Final
- Champion: Ivan Lendl
- Runner-up: Martín Jaite
- Score: 5–7, 6–4, 7–5, 6–3

Details
- Draw: 48 (6Q / 2WC)
- Seeds: 16

Events
| Singles | Doubles |
- ← 1987 · Monte Carlo Open · 1989 →

= 1988 Monte Carlo Open – Singles =

Mats Wilander was the defending champion, but lost to Claudio Pistolesi in the third round.
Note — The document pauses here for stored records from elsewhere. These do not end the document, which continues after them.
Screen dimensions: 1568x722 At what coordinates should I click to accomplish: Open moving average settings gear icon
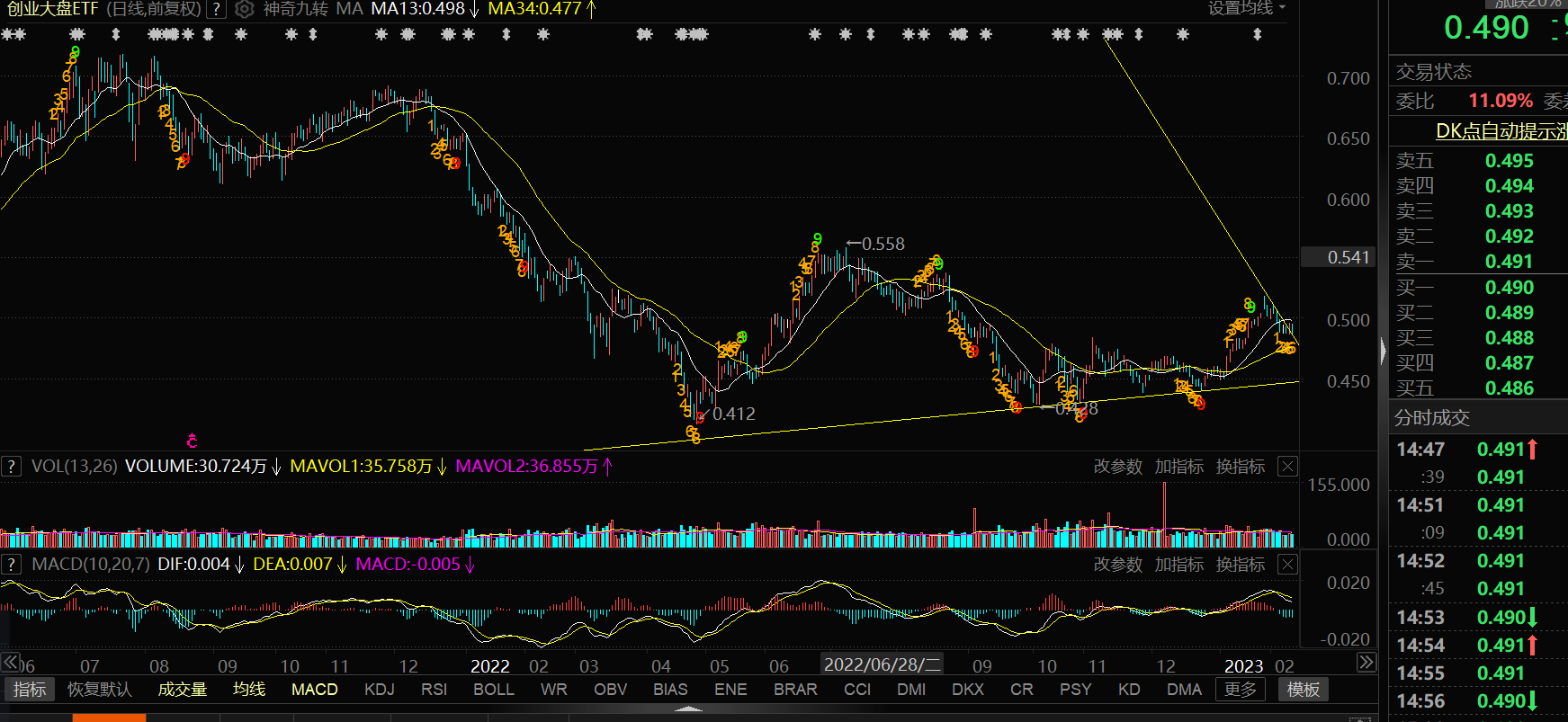click(x=244, y=10)
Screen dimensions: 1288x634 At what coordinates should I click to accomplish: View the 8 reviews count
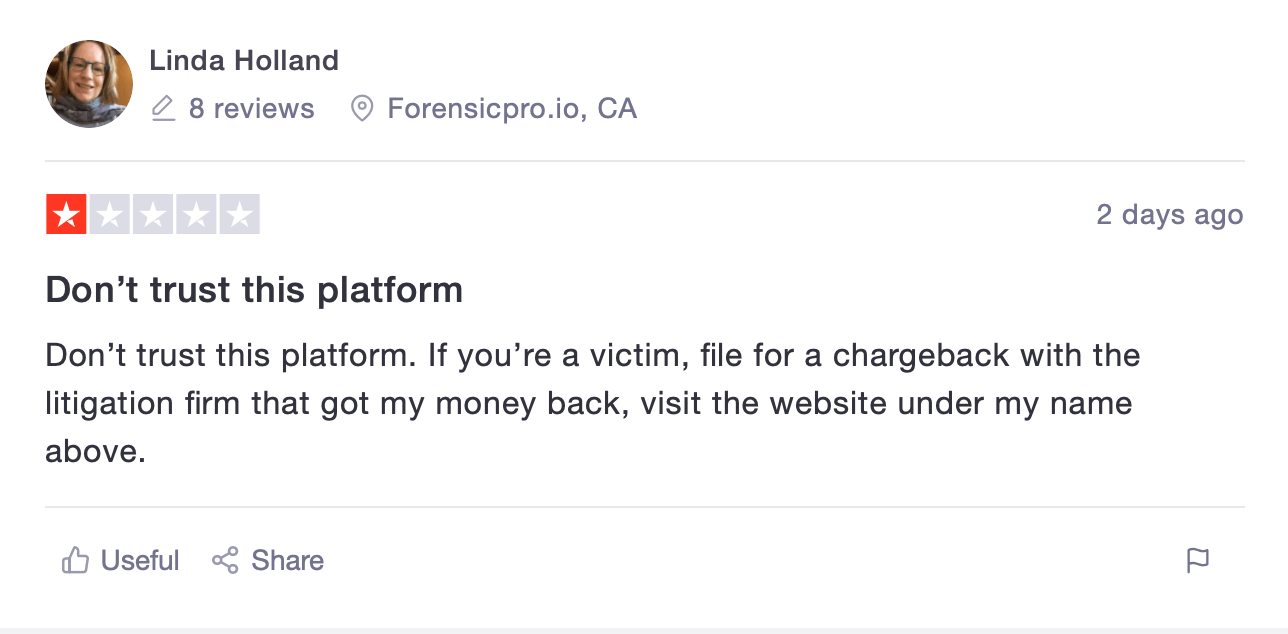click(x=251, y=108)
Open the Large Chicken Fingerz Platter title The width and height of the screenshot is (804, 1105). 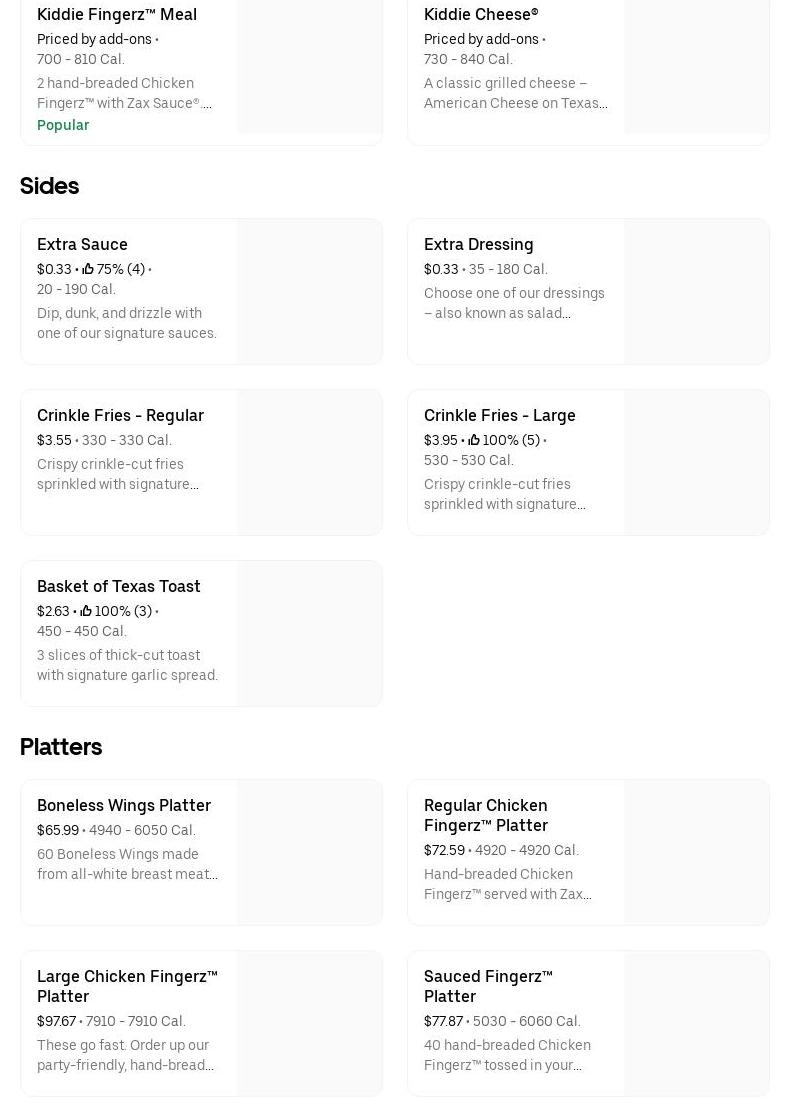[127, 986]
Ivan Lendl won the title, defeating Martín Jaite 5–7, 6–4, 7–5, 6–3 in the final.

==Seeds==
All sixteen seeds received a bye to the second round.

1. TCH Ivan Lendl (champion)
2. SWE Mats Wilander (third round)
3. FRG Boris Becker (second round)
4. FRA Yannick Noah (semifinals)
5. ECU Andrés Gómez (quarterfinals)
6. SWE Kent Carlsson (third round)
7. ARG Martín Jaite (final)
8. ESP Emilio Sánchez (second round)
9. URS Andrei Chesnokov (third round)
10. SWE Joakim Nyström (quarterfinals)
11. FRA Henri Leconte (quarterfinals)
12. SWE Jonas Svensson (second round)
13. YUG Slobodan Živojinović (second round)
14. ARG Guillermo Pérez Roldán (second round)
15. USA Aaron Krickstein (second round)
16. SUI Claudio Mezzadri (second round)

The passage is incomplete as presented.